_Request_
Switch "panel" to "dialog" and write out the lines of all the records again, leaving everything else unchanged and leaving out the pictures.
....................
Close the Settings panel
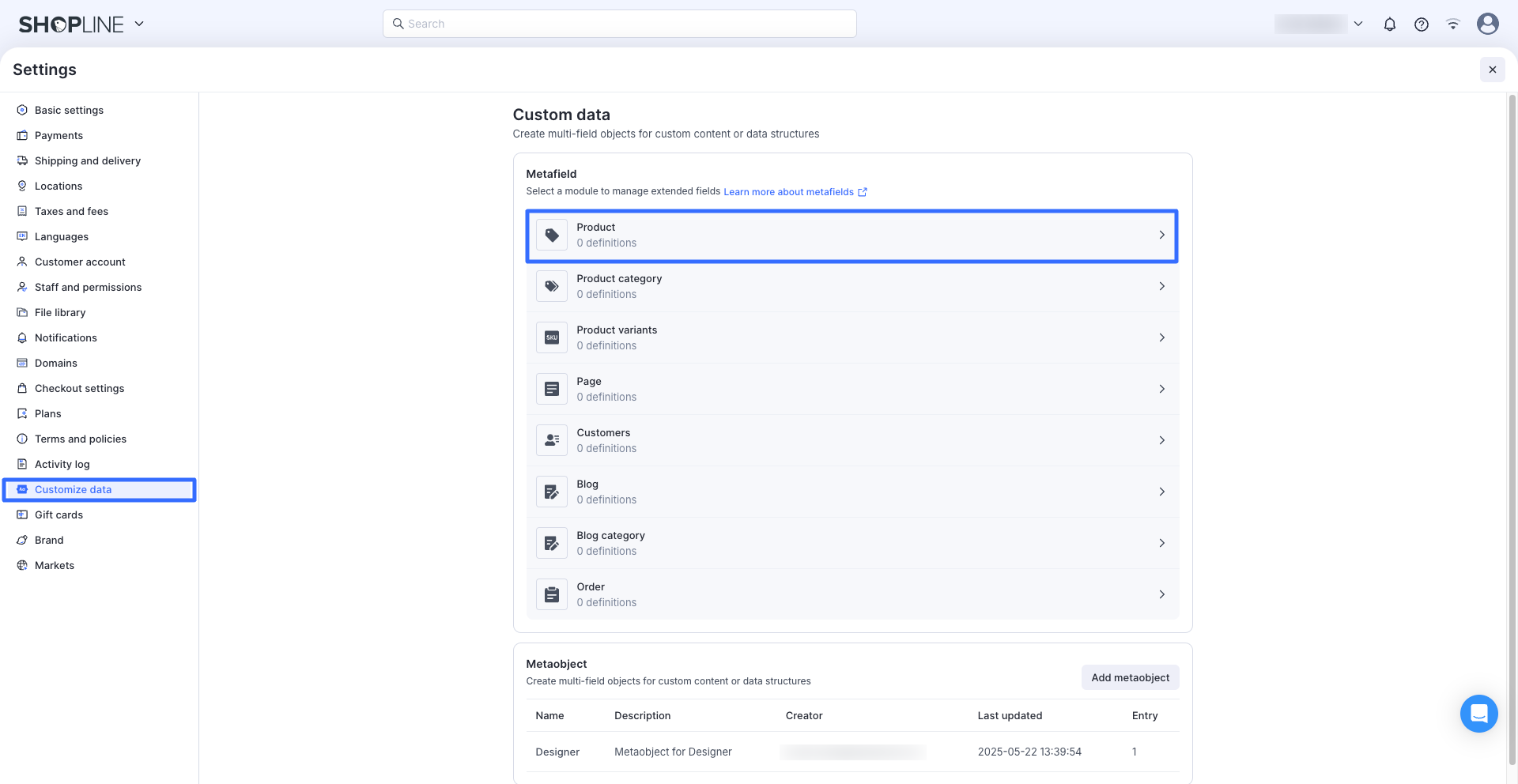Image resolution: width=1518 pixels, height=784 pixels. point(1492,70)
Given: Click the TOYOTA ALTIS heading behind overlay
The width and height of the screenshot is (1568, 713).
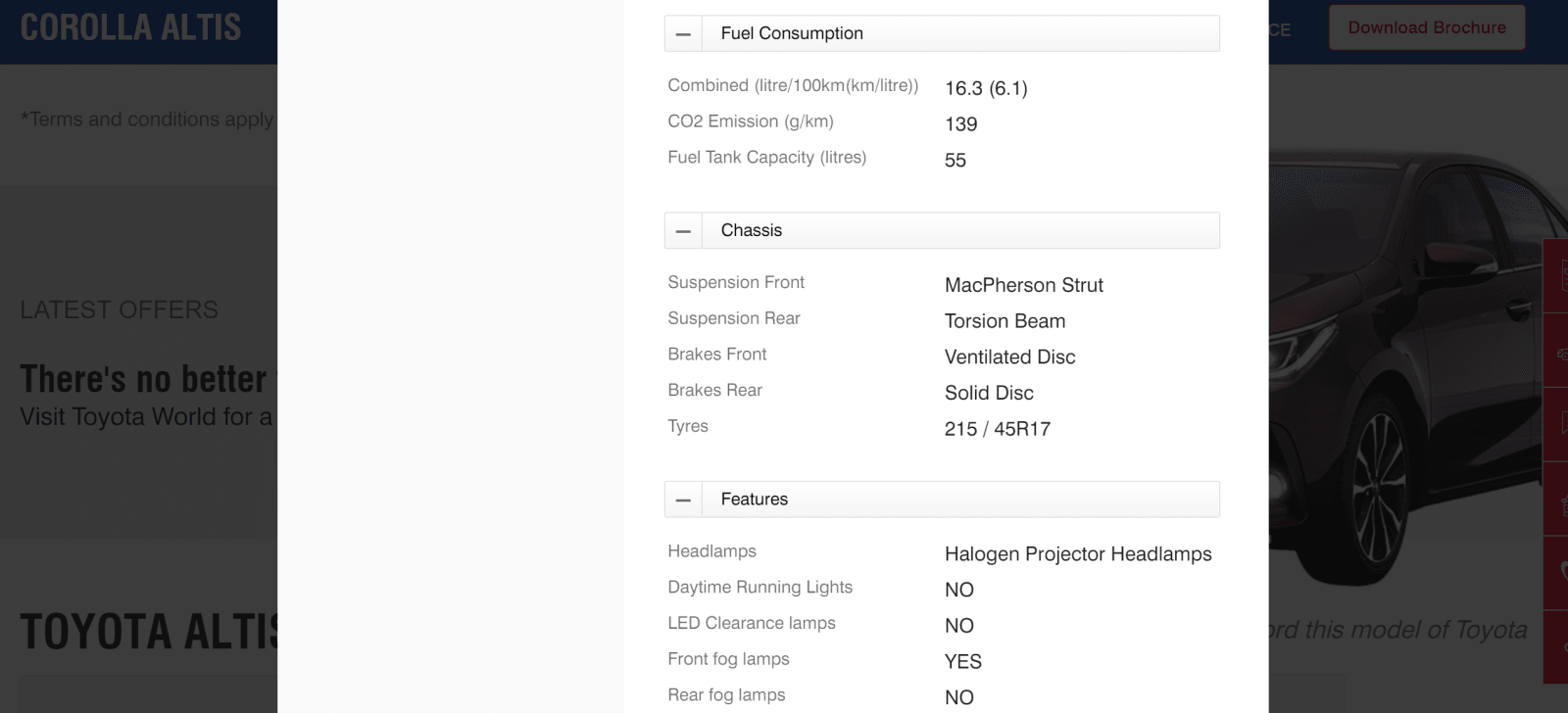Looking at the screenshot, I should [149, 632].
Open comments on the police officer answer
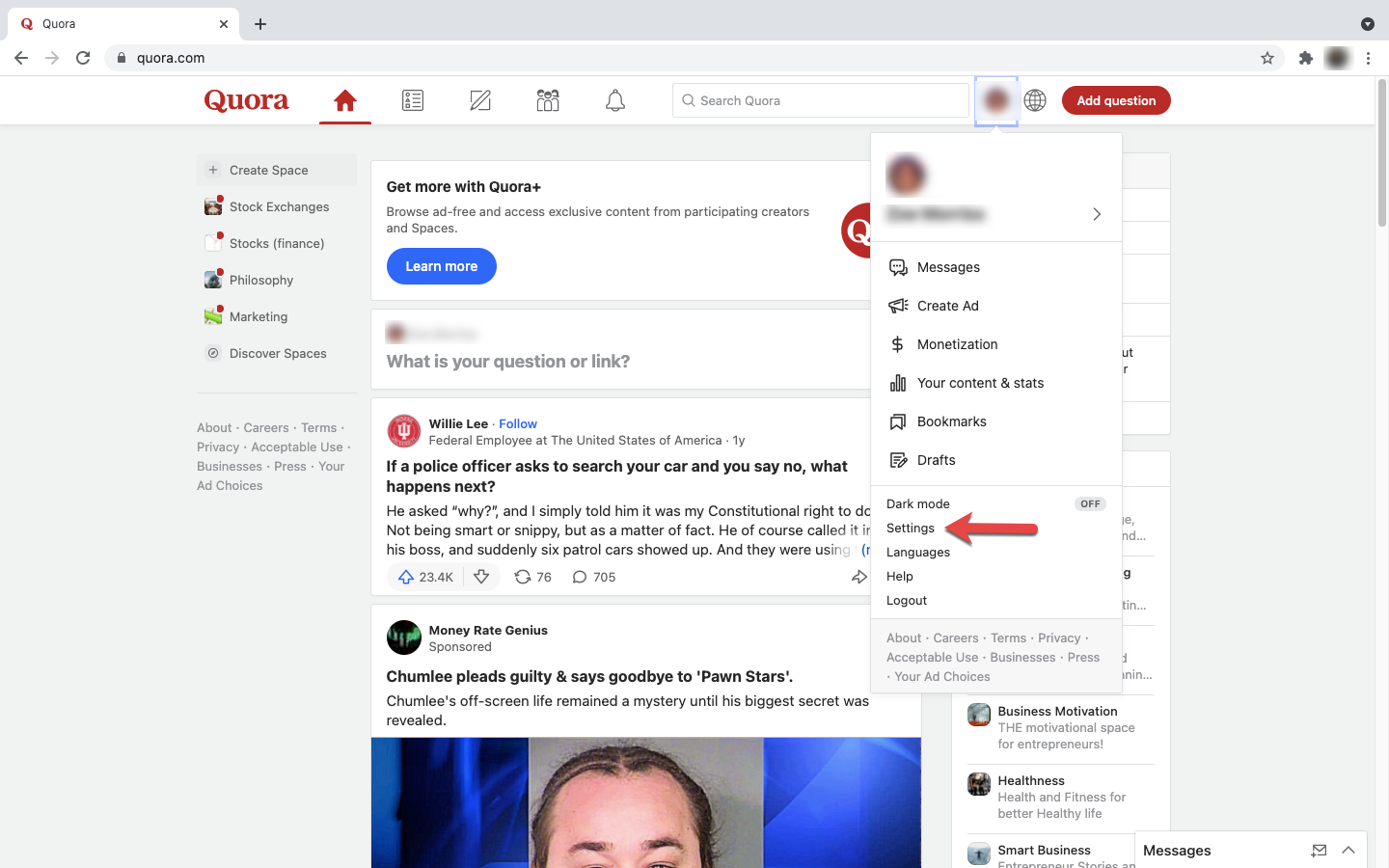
....................
_Result below_
Close the Settings dialog
Image resolution: width=1518 pixels, height=784 pixels. point(1492,70)
Given: Click the TOYOTA ALTIS heading behind overlay
The width and height of the screenshot is (1568, 713).
Looking at the screenshot, I should [149, 632].
Open comments on the police officer answer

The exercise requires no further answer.